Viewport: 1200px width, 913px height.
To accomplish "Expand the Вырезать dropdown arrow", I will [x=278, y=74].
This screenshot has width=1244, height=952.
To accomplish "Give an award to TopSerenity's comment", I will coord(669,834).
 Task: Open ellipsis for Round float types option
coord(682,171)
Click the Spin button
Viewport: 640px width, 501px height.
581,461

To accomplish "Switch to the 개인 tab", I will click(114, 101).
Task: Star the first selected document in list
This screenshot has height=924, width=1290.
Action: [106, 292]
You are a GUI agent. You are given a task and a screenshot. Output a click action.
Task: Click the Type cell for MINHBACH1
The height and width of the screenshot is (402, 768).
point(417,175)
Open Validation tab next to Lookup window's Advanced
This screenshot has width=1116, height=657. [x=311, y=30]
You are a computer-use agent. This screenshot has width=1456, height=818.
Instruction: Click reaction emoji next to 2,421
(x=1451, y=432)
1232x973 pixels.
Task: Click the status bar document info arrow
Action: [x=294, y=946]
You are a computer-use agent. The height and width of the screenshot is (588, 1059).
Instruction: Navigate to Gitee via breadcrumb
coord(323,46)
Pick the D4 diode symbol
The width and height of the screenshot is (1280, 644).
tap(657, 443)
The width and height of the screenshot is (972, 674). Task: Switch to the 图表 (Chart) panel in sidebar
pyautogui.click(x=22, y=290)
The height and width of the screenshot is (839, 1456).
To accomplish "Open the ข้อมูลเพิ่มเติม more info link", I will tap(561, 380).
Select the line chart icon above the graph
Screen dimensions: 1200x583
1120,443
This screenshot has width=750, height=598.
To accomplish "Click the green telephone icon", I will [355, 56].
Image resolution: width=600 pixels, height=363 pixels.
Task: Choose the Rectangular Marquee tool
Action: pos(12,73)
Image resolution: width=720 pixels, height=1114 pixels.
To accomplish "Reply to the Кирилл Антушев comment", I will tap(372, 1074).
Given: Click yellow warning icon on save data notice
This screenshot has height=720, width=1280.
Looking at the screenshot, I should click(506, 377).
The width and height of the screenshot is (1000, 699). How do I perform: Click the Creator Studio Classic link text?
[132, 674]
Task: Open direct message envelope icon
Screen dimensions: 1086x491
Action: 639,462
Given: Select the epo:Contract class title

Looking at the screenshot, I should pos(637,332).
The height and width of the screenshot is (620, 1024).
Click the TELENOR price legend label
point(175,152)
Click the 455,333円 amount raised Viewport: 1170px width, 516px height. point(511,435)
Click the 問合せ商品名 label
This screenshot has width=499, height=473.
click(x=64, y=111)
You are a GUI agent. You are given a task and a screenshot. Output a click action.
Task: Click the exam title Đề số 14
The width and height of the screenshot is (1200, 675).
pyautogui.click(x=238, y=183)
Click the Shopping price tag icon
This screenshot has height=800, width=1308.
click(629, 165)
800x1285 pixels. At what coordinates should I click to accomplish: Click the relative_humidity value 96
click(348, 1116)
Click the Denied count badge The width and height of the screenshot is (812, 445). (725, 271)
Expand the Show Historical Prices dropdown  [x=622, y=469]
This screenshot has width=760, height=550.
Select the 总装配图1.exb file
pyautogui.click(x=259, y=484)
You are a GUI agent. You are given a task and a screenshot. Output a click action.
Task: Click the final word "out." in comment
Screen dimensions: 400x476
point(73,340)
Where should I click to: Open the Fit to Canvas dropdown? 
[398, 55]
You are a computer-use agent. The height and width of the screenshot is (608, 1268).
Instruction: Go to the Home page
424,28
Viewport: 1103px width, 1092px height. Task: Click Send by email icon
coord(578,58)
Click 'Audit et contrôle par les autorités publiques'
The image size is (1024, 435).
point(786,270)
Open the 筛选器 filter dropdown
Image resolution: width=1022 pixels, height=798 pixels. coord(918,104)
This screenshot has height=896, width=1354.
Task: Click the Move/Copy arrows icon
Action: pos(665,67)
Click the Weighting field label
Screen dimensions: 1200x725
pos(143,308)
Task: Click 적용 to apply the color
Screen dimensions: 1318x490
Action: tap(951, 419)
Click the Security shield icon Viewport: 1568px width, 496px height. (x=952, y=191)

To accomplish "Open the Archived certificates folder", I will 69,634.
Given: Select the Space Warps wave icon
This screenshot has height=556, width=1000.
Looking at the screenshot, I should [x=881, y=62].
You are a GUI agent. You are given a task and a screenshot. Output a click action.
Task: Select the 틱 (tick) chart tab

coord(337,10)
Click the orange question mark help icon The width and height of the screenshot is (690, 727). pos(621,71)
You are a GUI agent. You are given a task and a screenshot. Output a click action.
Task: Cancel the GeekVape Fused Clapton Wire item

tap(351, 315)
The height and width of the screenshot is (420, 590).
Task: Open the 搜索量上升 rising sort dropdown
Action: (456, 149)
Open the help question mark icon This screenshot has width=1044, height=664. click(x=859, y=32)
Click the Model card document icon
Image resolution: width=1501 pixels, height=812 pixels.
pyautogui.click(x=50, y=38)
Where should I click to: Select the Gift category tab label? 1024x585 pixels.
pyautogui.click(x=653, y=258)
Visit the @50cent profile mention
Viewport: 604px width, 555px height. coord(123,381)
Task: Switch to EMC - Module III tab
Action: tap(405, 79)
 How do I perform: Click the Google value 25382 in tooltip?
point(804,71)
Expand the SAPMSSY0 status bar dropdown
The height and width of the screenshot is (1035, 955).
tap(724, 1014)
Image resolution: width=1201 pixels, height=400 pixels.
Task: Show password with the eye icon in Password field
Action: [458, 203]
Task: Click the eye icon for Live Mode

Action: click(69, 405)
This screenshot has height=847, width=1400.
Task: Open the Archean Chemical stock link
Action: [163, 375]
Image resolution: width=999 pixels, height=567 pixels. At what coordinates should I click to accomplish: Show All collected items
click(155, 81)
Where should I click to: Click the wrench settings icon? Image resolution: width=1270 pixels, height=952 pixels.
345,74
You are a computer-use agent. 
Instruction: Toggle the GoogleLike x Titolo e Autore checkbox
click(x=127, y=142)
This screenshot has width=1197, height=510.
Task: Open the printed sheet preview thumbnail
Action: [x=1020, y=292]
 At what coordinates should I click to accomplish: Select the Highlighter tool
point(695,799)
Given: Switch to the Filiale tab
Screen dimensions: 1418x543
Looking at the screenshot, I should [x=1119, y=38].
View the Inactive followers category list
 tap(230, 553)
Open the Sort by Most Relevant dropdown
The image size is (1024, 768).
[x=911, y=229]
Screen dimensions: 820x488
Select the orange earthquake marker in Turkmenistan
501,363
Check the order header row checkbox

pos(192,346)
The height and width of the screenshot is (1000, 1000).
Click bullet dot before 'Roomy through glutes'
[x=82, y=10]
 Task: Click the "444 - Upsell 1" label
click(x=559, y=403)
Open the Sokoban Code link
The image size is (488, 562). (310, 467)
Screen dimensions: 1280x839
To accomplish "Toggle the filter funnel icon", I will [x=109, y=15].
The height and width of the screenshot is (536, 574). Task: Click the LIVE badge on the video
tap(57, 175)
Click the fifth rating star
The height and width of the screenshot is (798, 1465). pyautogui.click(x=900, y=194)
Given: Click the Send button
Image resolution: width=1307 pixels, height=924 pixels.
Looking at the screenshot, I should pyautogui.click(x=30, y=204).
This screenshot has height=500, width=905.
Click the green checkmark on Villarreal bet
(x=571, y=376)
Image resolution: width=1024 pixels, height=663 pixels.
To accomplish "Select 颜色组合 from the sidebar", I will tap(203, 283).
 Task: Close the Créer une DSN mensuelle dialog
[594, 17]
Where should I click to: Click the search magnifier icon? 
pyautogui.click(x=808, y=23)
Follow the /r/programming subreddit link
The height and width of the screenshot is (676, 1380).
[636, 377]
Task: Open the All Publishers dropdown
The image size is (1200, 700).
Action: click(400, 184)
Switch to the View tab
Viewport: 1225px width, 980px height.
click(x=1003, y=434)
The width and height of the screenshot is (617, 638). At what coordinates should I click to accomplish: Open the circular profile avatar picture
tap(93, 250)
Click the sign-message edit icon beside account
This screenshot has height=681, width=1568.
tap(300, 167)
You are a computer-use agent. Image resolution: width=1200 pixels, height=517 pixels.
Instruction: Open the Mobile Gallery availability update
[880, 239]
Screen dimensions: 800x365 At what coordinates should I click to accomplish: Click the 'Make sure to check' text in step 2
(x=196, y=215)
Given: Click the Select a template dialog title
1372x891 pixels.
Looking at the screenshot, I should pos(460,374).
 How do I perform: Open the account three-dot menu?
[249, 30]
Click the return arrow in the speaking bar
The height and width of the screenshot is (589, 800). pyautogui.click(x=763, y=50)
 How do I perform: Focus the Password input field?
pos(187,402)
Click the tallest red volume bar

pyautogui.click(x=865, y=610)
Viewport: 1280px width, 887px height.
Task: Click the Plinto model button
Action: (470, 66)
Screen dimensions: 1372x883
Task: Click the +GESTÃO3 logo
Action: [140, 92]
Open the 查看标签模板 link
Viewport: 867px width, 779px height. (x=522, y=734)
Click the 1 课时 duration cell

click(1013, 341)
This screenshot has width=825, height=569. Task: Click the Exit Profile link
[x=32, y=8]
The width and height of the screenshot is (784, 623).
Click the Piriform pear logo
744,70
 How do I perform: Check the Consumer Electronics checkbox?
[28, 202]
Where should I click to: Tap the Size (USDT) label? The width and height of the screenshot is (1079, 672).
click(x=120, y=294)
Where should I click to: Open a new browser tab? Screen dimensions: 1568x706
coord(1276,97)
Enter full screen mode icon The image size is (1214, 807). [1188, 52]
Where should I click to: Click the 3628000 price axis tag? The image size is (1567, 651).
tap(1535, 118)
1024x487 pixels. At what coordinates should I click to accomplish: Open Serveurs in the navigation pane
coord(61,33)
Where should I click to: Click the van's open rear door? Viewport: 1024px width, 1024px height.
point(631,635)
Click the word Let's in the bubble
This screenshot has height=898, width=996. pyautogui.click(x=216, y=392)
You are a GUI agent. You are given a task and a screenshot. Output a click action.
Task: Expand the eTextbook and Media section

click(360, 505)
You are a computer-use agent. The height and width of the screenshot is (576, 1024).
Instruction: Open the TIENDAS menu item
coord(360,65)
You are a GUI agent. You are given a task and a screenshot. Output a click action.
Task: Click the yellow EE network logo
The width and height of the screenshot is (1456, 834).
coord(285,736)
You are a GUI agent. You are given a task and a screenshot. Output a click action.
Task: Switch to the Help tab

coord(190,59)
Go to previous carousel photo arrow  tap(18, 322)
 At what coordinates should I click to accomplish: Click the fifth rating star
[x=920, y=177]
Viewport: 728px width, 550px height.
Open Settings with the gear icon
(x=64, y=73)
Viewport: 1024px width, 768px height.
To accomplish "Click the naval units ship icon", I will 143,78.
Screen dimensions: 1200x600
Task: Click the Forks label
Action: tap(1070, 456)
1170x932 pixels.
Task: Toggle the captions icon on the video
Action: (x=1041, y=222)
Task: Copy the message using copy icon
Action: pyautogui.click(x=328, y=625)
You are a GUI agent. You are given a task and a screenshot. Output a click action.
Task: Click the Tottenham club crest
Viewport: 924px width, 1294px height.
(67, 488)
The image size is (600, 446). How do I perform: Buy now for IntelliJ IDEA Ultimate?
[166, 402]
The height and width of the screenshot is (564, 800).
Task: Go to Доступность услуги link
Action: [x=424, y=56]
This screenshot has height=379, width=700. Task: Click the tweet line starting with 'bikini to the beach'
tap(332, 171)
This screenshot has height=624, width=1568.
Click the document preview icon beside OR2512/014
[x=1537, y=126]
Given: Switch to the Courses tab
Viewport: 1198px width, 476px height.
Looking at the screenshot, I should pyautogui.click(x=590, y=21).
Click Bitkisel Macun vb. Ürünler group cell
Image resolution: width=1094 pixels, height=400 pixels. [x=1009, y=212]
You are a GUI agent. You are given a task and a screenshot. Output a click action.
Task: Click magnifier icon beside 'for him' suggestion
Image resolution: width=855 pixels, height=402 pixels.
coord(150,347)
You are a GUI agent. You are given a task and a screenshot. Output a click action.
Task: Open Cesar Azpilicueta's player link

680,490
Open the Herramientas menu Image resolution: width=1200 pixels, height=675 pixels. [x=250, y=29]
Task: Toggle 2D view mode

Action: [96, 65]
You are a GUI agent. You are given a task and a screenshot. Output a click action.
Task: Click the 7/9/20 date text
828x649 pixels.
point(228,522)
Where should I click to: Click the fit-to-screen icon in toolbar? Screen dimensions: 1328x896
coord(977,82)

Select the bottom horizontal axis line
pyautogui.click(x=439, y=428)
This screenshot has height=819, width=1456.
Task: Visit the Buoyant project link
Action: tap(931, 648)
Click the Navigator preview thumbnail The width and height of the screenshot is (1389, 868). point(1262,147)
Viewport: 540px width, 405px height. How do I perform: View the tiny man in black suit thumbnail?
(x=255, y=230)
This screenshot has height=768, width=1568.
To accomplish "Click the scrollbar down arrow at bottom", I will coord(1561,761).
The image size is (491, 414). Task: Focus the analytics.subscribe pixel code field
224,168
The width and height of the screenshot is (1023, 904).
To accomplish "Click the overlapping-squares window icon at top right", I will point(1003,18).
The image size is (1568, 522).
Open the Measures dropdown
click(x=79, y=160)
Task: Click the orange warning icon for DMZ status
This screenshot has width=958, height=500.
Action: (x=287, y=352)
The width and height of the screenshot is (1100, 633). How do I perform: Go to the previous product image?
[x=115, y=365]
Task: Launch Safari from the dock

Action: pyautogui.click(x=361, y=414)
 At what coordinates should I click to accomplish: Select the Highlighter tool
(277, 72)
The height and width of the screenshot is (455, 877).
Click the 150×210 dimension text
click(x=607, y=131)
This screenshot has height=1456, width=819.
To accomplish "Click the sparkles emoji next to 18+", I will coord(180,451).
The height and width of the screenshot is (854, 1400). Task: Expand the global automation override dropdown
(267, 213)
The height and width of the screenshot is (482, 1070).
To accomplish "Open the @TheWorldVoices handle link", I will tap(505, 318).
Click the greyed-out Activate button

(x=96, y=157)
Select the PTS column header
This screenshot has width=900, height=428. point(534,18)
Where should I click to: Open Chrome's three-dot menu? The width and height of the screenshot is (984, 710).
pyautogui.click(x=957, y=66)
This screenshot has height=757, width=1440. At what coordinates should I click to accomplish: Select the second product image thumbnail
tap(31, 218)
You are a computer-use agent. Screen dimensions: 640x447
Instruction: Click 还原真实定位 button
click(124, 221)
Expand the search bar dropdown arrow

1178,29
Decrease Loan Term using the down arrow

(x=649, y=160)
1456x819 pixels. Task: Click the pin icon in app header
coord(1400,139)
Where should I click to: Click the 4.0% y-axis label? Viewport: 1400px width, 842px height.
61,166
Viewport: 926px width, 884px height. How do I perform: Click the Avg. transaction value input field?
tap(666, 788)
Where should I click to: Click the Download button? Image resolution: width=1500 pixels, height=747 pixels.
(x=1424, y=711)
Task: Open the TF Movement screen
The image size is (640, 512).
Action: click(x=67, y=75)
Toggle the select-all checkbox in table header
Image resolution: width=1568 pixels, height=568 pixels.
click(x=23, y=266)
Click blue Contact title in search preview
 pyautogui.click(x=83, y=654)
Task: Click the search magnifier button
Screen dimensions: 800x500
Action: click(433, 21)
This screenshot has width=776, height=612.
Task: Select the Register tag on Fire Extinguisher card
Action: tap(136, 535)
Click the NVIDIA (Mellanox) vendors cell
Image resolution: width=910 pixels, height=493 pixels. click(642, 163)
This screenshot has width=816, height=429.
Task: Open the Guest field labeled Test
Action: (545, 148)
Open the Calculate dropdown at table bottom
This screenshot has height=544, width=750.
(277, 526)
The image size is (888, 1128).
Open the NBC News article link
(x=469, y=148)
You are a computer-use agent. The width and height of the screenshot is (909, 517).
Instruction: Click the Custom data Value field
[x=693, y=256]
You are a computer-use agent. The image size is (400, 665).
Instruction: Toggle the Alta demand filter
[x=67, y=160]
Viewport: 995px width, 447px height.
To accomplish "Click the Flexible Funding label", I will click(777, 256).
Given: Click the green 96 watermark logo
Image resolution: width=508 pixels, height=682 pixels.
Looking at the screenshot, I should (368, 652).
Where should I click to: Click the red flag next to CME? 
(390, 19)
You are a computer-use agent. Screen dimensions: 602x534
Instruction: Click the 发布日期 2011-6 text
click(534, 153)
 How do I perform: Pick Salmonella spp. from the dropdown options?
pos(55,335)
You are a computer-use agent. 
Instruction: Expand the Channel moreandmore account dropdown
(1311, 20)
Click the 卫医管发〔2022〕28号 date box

++++++++++

What to work on:
Copy each line of the data above that holds "warning".

Answer below:
Given: Click yellow warning icon on save data notice
Task: Click the orange warning icon for DMZ status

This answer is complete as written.